It’s been a while since I had played Metroid prime and going back to it now, 13 years after release, I’m still amazed at how good the graphics look. It’s obviously an old game, but it is one of those few 3d games that has aged really well. This is most likely caused by the material choices, metallic and mechanical shapes and textures are easier to create and will look more convincing in low-poly 3d and with smaller textures. Metroid is a first person sci-fi shooter with unusual controls. Moving and rotating are all mapped to the left analog stick and you can look around by pressing and holding the right shoulder button while moving the left analog stick at the same time. This takes some getting used to but is made easier by the auto target function, borrowed from Zelda, that can be used to lock onto important environmental things or enemies. I’m sure there are other games with the same control scheme, especially on older platforms where controllers only had one analogue stick, but I’ve never played them.
If you’re used to playing more modern fps games the controls feel very strange at first. The auto target doesn’t always work flawlessly and it can make combat challenging, sometimes almost clumsy feeling. During combat there are a lot of things going on, adding to the confusion of a player new to Metroid. The player has multiple abilities and items at his disposal which can or have to be used to defeat enemies. The most important things are the different visors that are in the game. Visors are HUD overlays that give the player different information about their environment or enemies. Switching to a non-combat visor will make the player unable to attack the enemy and gather information instead. Getting used to switching visors in combat cost me some lives and made combat an unpleasant experience at first.

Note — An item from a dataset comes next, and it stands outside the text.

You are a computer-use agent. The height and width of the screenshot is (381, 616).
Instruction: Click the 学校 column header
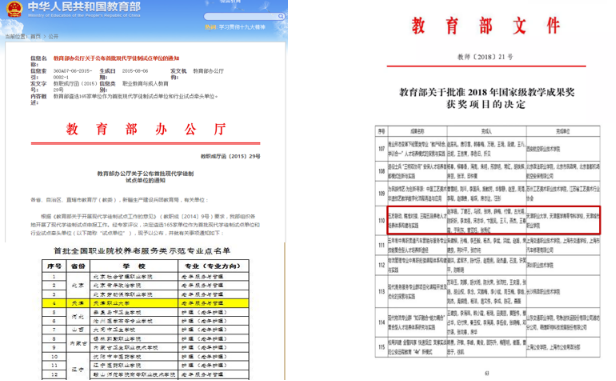[134, 266]
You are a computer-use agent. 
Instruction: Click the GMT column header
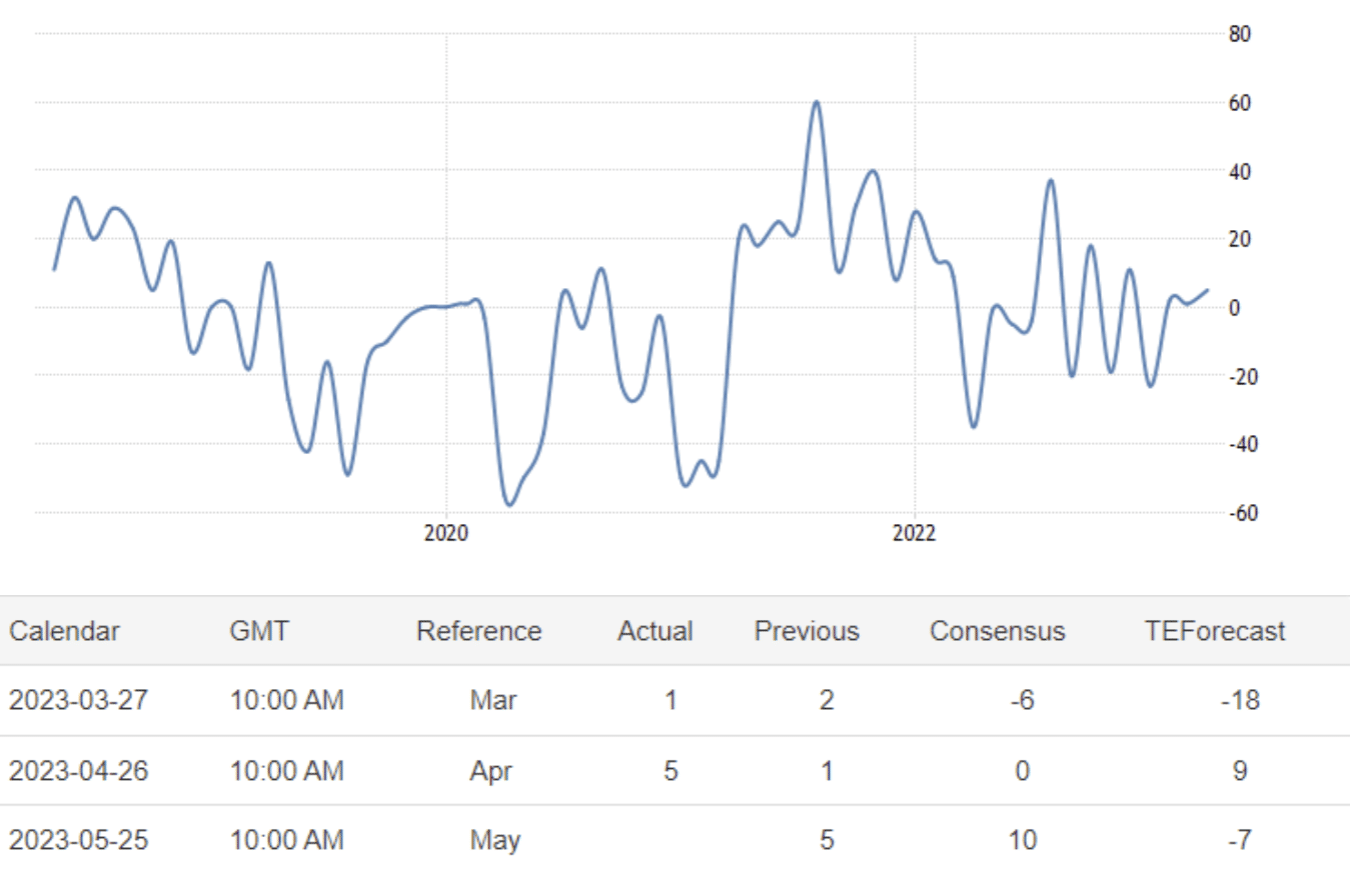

The auto target is not the only thing borrowed from The legend of Zelda, Metroid Prime also has a similar discovery and reward system. The gameworld is divided up into different themes. Each theme can be viewed as a separate hub or even dungeon with its own enemies, puzzles and final boss. These hubs also have a specific item or power-up that is awarded to the player. This power-up is needed to advance in the second part of the hub, kill the boss and open up paths to the next hub. For instance in Metroid, the player gets torpedoes to open doors, morph ball to get through smaller spaces and the thermal visor to find invisible enemies. In Zelda, the player gets a boomerang to flip switches, a blue tunic to breathe underwater etc. The manner and pacing in which these items are received and used are very similar.
There is also a lot to see and experience in Metroid and the first non-combat visor you receive is the scanner, which makes you take the time to look at your environment and scan enemies or objects for more information (which is also used as a way to tell the story in this game). The scanner is also used to activate certain environmental objects, such as elevators and to gain information about bosses and how to defeat them. This ensures that the player keeps on using the scanner throughout the game to look at the environment since some players might not be as interested in additional (useless) background information to use the scanner without incentive.
There is a lot of overlap in the basic structure of the topranking Nintendo games. Metroid also is a game that lets the player be in a constant sense of discovery. It contains an array of different environments and different enemies that need to be found and overcome. You are then rewarded with a new item to try out and can backtrack to open up new paths in already discovered areas. One of the negative things about this game is that it is not one to easily get into. Personally, I’m not fond of the combat system, I found it confusing and switching between visors did not feel natural. It could be because I’m so used to having the camera on the second control stick and that would have certainly made things easier, but I would have made some form of combat possible at all times, instead of locking it away when using certain visors and making players panic when under attack. Save points are hard to find, usually hidden in a side room, and this can make it frustrating when you’re not comfortable with the combat system and have to do the hub again because you missed a save point midway. Despite all this, Metroid is a game that made me continue playing, I’d say things as: “just until the next savepoint”, “I just need to kill this boss” and “I just want to see what’s in the next room” which usually meant I’d play for several more hours because I’d want to see the room after that as well.